Menurut penuturan Chaw Su, militer
Myanmar menelepon dirinya di pagi hari dan meminta untuk menemui sang suami di
rumah sakit, di Monywa.
Baca Juga:
Aung San Suu Kyi Divonis 6 Tahun Penjara
"Saya pikir, itu hanya untuk lengan yang patah atau semacamnya.
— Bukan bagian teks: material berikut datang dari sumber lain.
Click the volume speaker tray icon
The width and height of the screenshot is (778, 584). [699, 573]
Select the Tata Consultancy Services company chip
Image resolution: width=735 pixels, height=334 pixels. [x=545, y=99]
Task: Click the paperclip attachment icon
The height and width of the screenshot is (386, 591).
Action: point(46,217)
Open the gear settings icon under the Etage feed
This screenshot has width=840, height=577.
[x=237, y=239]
Tapi, ketika saya tiba di sini, dia berada di kamar mayat dan organ
dalamnya diambil," ucap dia.
Chaw diberitahu pihak rumah sakit
bahwa suaminya memiliki penyakit jantung.
Namun, ia tak mau repot-repot membaca
sertifikat kematian, lantaran yakin isinya tak sesuai
dengan kondisi sesungguhnya.
Sejauh ini, pihak rumah sakit tak
memberi tanggapan apapun saat Reuters
menghubunginya.
Tentara, kata Chaw Su, berencana
menguburkan jenazah Khet Thi.
Namun, dia
meminta kepada pihak berwenang untuk mengambil jenazah suaminya.
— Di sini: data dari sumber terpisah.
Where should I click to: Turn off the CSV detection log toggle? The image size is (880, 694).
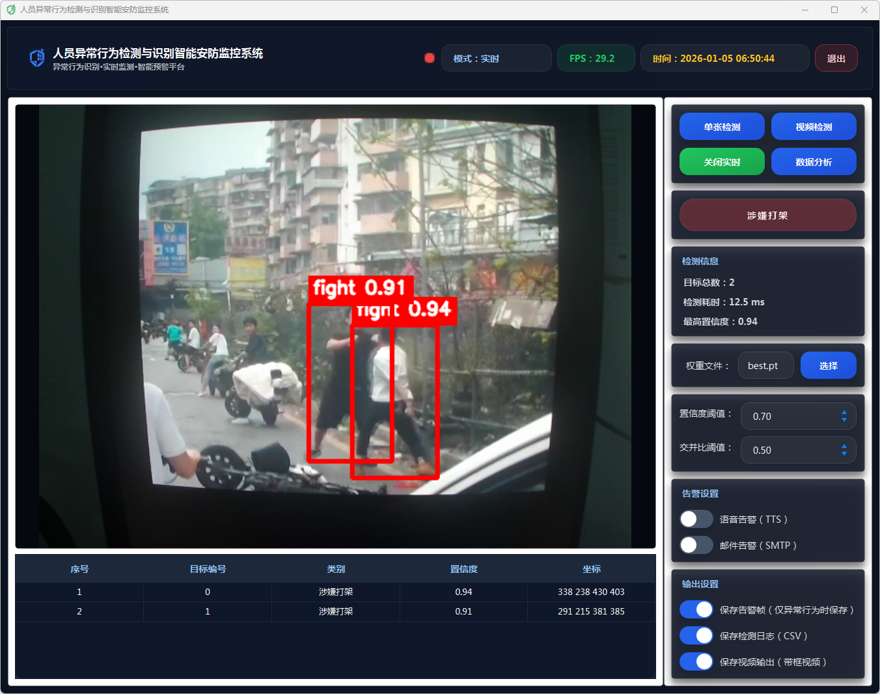pyautogui.click(x=696, y=635)
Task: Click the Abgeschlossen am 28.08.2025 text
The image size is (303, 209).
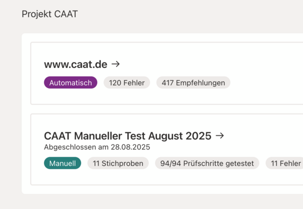Action: 97,147
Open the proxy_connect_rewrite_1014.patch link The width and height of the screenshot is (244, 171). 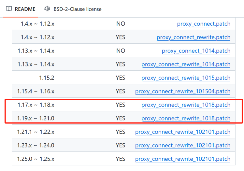click(186, 64)
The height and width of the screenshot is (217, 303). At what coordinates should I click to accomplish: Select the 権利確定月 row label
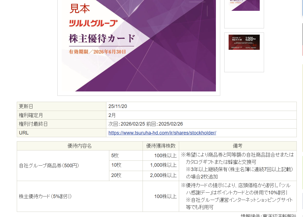tap(31, 115)
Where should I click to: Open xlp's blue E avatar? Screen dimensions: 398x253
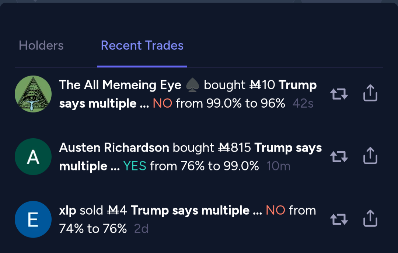(33, 219)
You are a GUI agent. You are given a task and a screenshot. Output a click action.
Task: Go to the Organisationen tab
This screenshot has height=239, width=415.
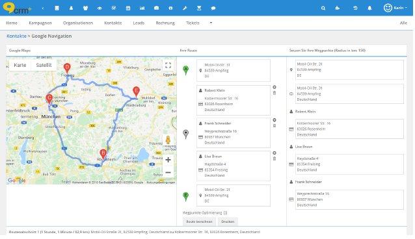[78, 23]
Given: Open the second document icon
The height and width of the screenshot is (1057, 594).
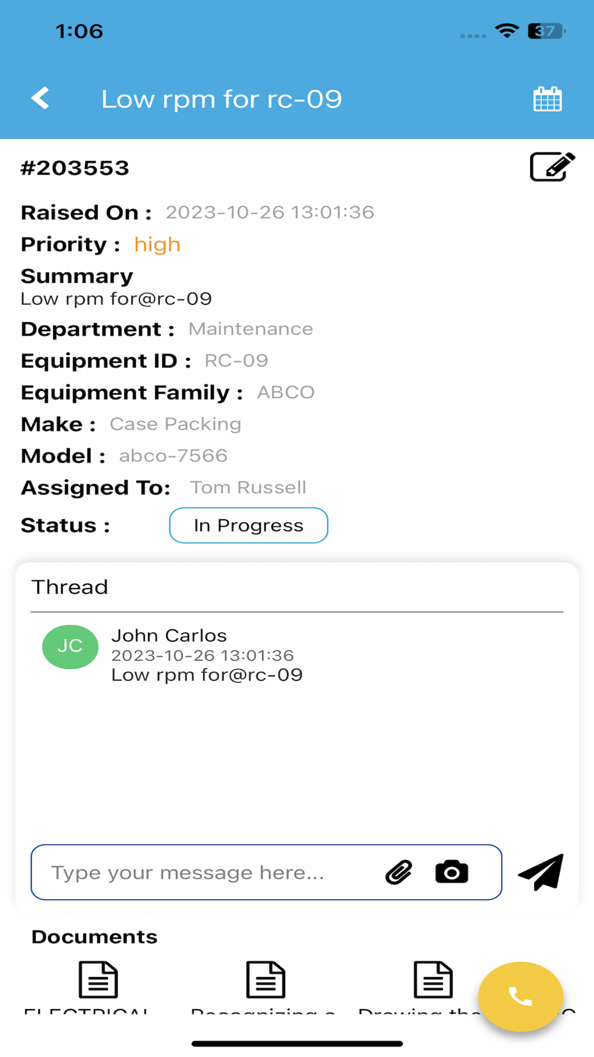Looking at the screenshot, I should pyautogui.click(x=266, y=979).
"Dia meninggal di rumah sakit
setelah disiksa di pusat interogasi," kata kelompok aktivis Asosiasi
Bantuan untuk Tahanan Politik (AAPP).
Khet Thi merupakan penyair ketiga yang
tewas selama protes sejak kudeta 1 Februari.
Penyair lain, K Za Win, tertembak saat
protes berlangsung di Monywa, awal Maret
lalu.
Khet Thi mulanya seorang insinyur,
sebelum akhirnya memilih berhenti dari pekerjaannya pada tahun 2012.
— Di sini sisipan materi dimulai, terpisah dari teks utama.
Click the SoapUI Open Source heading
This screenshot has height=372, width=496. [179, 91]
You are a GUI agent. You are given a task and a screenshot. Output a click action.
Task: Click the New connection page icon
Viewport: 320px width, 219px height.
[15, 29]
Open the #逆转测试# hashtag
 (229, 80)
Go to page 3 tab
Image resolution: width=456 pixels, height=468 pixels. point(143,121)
Keputusan itu diambil, sebab ia ingin
memfokuskan diri pada puisi-puisinya.
Untuk memenuhi kebutuhan keluarga, ia
menjual es krim dan kue-kue.
"Saya tidak ingin menjadi pahlawan, saya tidak ingin menjadi martir,
saya tidak ingin menjadi orang lemah, saya tidak ingin menjadi orang bodoh,"
tulis Khet Thi, dua minggu usai kudeta.
"Saya tidak ingin mendukung ketidakadilan. Jika saya hanya punya waktu
satu menit untuk hidup, saya ingin hati nurani saya bersih untuk saat itu," sambungnya.
Baru-baru ini, dia menulis bahwa dia
adalah seorang pemain gitar, pembuat kue, dan
penyair, bukan seseorang yang bisa menembakkan senjata.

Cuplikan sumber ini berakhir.